Every teenager will recognise Rúan, Emma and Colm. They will enjoy their company as they grow through their adventures. The book offers an insight into the social prejudices and bigotry in Ireland today. This is a readable, inspiring and humorous novel which will be enjoyed by all, young and old alike.
This book was also published in Gaidhlig under the title of Ùpraid (2006).
Extracts from interview with Ciara Dwyer, Sunday Independent, 07 May 2006:
“I’ve always had a secret life under the surface” says Éilís Ní Dhuibhne. “That was the life of books”. The Dublin writer sits in the front room of her Shankill home, gazes out at the vast sea and smiles. There are daffodils on the mantelpiece, dreamy paintings in the wall, and in the corner there is a piano with some sheet music. Surrounded by the arts she seems happy; as content as the white cat outside who swishes his tail up in the air, then rubs his head against the window sill, while the sun shines in.

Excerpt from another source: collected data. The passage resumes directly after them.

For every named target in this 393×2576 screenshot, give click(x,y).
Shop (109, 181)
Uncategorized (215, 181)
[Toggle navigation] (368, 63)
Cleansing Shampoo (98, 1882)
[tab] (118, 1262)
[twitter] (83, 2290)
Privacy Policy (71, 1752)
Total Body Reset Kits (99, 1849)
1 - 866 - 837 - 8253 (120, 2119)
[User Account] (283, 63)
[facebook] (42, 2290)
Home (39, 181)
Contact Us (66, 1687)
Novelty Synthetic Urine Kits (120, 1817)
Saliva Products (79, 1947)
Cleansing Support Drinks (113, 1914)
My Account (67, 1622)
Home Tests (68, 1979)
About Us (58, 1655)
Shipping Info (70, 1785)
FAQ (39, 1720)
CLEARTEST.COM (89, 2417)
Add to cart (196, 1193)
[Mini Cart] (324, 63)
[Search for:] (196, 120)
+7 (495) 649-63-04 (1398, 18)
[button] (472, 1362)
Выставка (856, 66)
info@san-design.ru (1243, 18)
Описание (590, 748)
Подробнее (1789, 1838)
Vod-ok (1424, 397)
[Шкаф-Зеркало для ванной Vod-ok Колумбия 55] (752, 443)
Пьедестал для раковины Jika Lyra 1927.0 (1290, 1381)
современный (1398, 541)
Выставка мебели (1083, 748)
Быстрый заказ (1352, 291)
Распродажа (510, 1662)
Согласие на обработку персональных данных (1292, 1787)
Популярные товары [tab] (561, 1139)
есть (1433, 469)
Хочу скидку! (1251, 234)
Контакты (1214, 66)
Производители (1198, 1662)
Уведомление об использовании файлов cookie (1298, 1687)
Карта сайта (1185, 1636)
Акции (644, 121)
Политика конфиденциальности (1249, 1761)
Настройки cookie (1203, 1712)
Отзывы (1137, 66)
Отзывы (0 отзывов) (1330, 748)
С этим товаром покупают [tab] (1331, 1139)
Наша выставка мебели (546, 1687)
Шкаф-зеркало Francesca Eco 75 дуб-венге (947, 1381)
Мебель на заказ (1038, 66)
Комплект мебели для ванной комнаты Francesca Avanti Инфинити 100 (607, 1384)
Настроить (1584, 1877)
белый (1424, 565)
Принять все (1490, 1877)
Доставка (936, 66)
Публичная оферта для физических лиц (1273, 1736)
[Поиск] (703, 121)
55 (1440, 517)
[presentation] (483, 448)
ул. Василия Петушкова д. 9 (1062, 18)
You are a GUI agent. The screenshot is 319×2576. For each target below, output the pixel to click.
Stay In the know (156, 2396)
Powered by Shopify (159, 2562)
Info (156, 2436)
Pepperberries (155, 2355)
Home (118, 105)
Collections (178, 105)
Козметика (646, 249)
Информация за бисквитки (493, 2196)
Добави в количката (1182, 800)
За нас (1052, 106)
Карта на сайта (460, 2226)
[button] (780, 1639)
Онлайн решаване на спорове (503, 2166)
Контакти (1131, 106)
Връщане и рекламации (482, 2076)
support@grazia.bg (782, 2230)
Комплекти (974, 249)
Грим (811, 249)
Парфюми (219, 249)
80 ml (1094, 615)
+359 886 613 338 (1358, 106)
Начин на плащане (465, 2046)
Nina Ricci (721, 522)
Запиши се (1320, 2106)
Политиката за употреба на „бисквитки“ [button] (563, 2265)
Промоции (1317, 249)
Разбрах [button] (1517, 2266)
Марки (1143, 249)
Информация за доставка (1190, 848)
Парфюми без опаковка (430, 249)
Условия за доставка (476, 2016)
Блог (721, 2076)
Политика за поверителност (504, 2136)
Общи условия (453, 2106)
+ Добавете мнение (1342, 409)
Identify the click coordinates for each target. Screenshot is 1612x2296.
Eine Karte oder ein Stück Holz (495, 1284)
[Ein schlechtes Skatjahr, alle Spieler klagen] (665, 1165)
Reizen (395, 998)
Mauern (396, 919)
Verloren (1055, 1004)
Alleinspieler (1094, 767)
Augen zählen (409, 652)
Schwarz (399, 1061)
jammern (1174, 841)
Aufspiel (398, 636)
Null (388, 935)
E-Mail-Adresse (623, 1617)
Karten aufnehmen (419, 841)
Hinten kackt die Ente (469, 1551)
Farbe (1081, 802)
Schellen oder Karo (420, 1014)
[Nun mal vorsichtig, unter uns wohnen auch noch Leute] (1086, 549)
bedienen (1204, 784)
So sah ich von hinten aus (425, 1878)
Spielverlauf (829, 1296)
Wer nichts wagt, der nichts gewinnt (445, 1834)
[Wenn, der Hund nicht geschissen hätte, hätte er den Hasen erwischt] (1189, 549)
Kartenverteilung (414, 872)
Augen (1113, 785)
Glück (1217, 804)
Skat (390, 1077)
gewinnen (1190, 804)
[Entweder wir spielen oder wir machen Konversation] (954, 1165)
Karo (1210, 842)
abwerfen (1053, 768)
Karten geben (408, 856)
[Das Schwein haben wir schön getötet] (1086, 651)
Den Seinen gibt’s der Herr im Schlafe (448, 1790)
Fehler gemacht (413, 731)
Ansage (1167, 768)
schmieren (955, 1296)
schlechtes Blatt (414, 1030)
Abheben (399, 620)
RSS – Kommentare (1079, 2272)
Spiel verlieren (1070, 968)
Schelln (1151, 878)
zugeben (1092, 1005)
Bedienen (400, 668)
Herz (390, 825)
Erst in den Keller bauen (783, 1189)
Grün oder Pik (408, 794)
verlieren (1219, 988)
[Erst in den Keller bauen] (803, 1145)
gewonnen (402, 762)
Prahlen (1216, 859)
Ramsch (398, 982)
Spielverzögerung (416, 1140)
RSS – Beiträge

Although the author who was shortlisted for the Orange prize she sees herself primarily as a short story writer, she is also a novelist, a playwright and an author of children’s fiction, and then she has a whole writing career in Irish. Her latest book, Hurlamaboc, an Irish-language novel for teenagers is about middle-class Ross O’Carroll-Kelly types who get tangled up in all sorts of shenanigans.
Although she went to an all-Irish school, and even learnt Old and Middle-Irish at UCD, she only began to write in Irish when somebody asked her. “We weren’t a Gaeilgeoir family. My mother didn’t speak Irish but she was very pro-Irish. I never heard my father say he loved Irish but he was a native speaker from Donegal. Some families were adamantly nationalistic and Irish was the rule. We weren’t at all like that. My father would use it for prayers and greetings”.
She attributes writing in Irish to an emotional connection with her late father. This fresh strand to her writing then blossomed. While Éilís got her blas from her father, her mother reared the family - she has a sister and a brother - with the belief that they could do anything, which was some achievement, considering money was tight and their daily lives full of drudgery.